I had to regain cool points. Not because this man had my heart fluttering thirty miles per minute, but so that the “all black women have attitudes” stereotype wouldn’t manifest itself in our first encounter. My mother had drilled that into my head as well. “Be delicately strong. Men want to know he’s with a woman.” One lesson I would appreciate for an eternity.

“No worries. I understand. I have a sister.”

“And a mother I’m sure,” I joked.

He looked at me. “It didn’t matter anyway. The minute I saw that gorgeous curly hair, I was on my way to the front. But now, I don’t know if I like you mean girl.”

He playfully stuck his tongue out at me as my mouth fell open. I relaxed as he reached and grabbed three pairs of sneakers off the wall we were standing in front of. I had to laugh.

“Funny. I’m not mean unless I’m in pain.”

“How often is that?”

I looked down at my portfolio bag and then back up at his face. Six months ago, it was every day. “Depends on what pair of shoes I’m wearing.”

Sitting back down, I grabbed the sneakers that were in his hand and looked them over. “Honestly, it doesn’t matter.”

I threw on a white pair of Nike’s. They fit. I tried the black Reebok Classics. Perfect.

“I’ll take them both.”

I stood up and looked at the top of the wall where he’d gotten the sneakers from. “Wait. These are all a size seven?”

There had to be about twenty pairs where I was standing. Each sneaker display told a little story about the sneaker it was holding up. Definitely something I’d never seen before.

“I think I said that already,” he joked. “I keep them this way so it’s easier on the customer. They know before the salesperson goes back what shoes we have in their size.”

I turned back to him. “That would mean you have every shoe out on the floor.”

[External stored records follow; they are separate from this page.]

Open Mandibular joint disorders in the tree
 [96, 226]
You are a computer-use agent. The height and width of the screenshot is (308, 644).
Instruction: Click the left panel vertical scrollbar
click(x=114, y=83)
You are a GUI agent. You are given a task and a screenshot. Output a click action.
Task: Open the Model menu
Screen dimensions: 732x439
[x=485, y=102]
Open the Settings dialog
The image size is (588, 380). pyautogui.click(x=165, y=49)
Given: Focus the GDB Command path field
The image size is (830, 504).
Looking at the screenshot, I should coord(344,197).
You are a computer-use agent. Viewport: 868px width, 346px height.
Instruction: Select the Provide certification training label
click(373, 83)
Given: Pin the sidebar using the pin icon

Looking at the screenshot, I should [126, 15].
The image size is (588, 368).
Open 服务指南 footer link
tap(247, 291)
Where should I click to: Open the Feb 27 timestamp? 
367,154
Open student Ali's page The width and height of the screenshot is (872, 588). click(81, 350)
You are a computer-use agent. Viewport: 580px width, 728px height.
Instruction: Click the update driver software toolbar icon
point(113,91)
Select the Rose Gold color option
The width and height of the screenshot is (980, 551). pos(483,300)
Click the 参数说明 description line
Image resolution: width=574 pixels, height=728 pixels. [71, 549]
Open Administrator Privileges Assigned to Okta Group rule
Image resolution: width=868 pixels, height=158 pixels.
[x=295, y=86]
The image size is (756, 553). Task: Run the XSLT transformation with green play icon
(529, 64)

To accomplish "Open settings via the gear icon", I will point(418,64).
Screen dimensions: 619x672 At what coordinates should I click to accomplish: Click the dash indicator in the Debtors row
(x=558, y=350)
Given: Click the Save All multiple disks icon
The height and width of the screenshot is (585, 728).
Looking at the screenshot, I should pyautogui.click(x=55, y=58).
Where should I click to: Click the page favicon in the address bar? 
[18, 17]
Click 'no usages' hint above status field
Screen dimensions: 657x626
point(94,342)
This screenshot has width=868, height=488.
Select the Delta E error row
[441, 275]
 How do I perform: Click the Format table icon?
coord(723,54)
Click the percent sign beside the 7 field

“Except the exclusives, yes.”

I stepped around him and took in the whole store. I had been in such a rush I hadn’t realized how nice it was. Especially for a sneaker store. The decorum was all blue and beige. So were the displays. Consistent.

“I like this,” I said, moving my hand around. “Not your average sneaker store set up.”

“Nothing I do is average. Nothing.”

I cocked my head at him, not hiding my smile. His vibe was refreshing – not too pushy, but confident.

“I believe you. Now can I get the left shoe so I can get out of here?”

“Only if you promise to come to the party.”

I opened up my blazer. The spring air was quickly turning into summer. Even with his open doors, I was starting to sweat. “Party?”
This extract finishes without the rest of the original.